> [Exercise directions] Please reproduce the material word for word, starting at its very beginning and going on through the line containing "young (420, 2301)", and leave the pictures out.

> [Exercise materials]
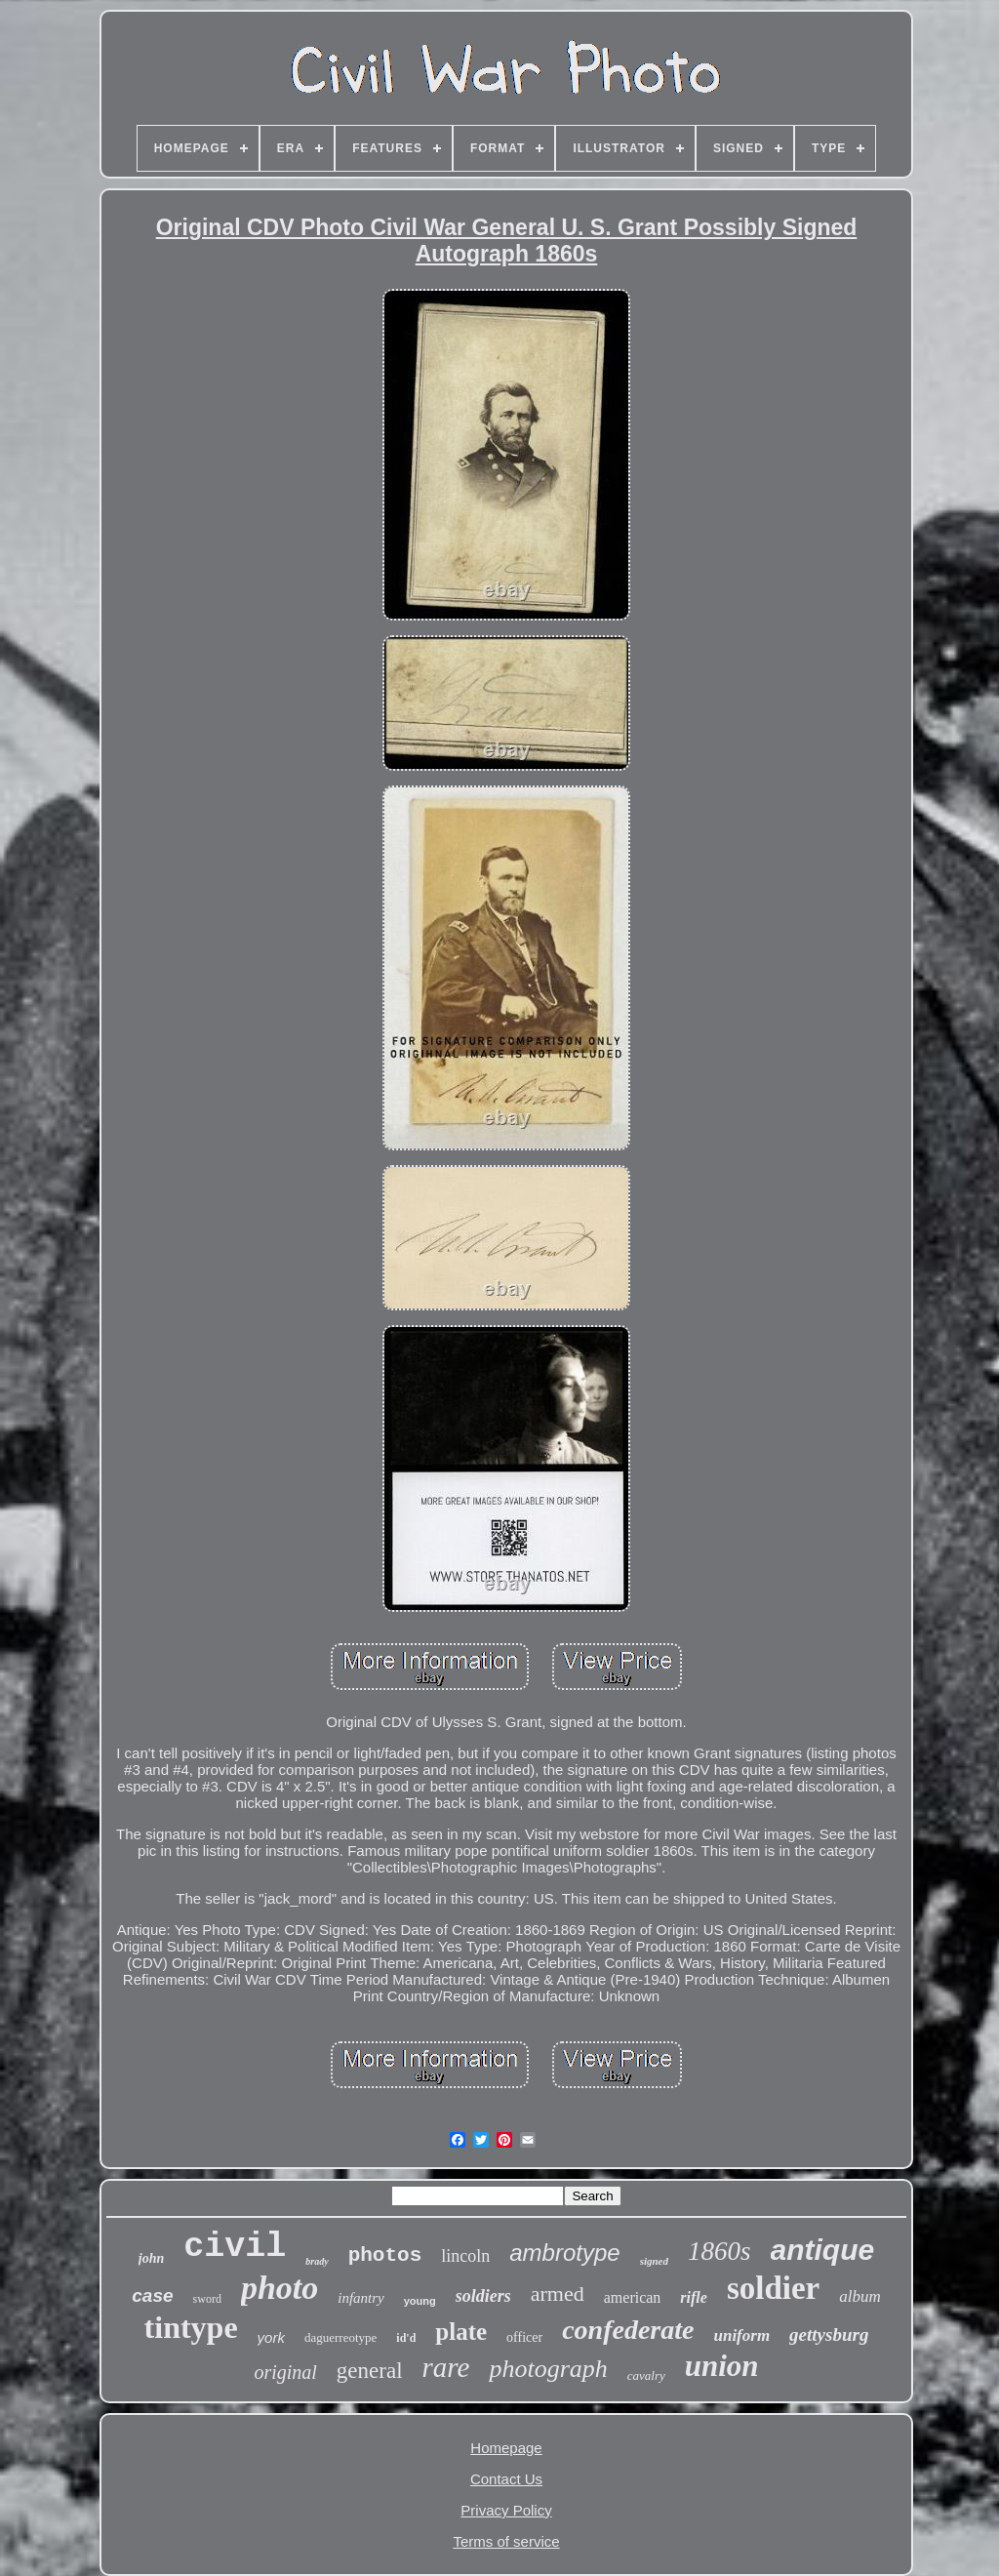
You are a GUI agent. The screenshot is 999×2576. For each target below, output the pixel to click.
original (285, 2372)
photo (279, 2288)
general (370, 2370)
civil (234, 2247)
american (632, 2297)
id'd (406, 2338)
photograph (548, 2369)
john (151, 2258)
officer (524, 2337)
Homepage (505, 2447)
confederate (628, 2329)
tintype (191, 2327)
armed (557, 2293)
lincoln (465, 2256)
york (271, 2337)
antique (823, 2250)
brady (316, 2261)
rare (446, 2367)
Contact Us (506, 2479)
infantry (361, 2298)
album (860, 2296)
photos (385, 2255)
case (152, 2295)
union (722, 2366)
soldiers (483, 2296)
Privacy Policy (505, 2510)
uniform (741, 2335)
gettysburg (828, 2334)
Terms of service (506, 2541)
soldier (773, 2288)
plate (461, 2331)
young (420, 2301)
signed (654, 2261)
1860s (719, 2251)
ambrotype (564, 2252)
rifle (693, 2297)
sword (207, 2299)
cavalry (646, 2375)
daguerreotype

> [Expected output]
You are a GUI agent. The screenshot is 999×2576. For each target below, output the pixel to click.
original (285, 2372)
photo (279, 2288)
general (370, 2370)
civil (234, 2247)
american (632, 2297)
id'd (406, 2338)
photograph (548, 2369)
john (151, 2258)
officer (524, 2337)
Homepage (505, 2447)
confederate (628, 2329)
tintype (191, 2327)
armed (557, 2293)
lincoln (465, 2256)
york (271, 2337)
antique (823, 2250)
brady (316, 2261)
rare (446, 2367)
Contact Us (506, 2479)
infantry (361, 2298)
album (860, 2296)
photos (385, 2255)
case (152, 2295)
union (722, 2366)
soldiers (483, 2296)
Privacy Policy (505, 2510)
uniform (741, 2335)
gettysburg (828, 2334)
Terms of service (506, 2541)
soldier (773, 2288)
plate (461, 2331)
young (420, 2301)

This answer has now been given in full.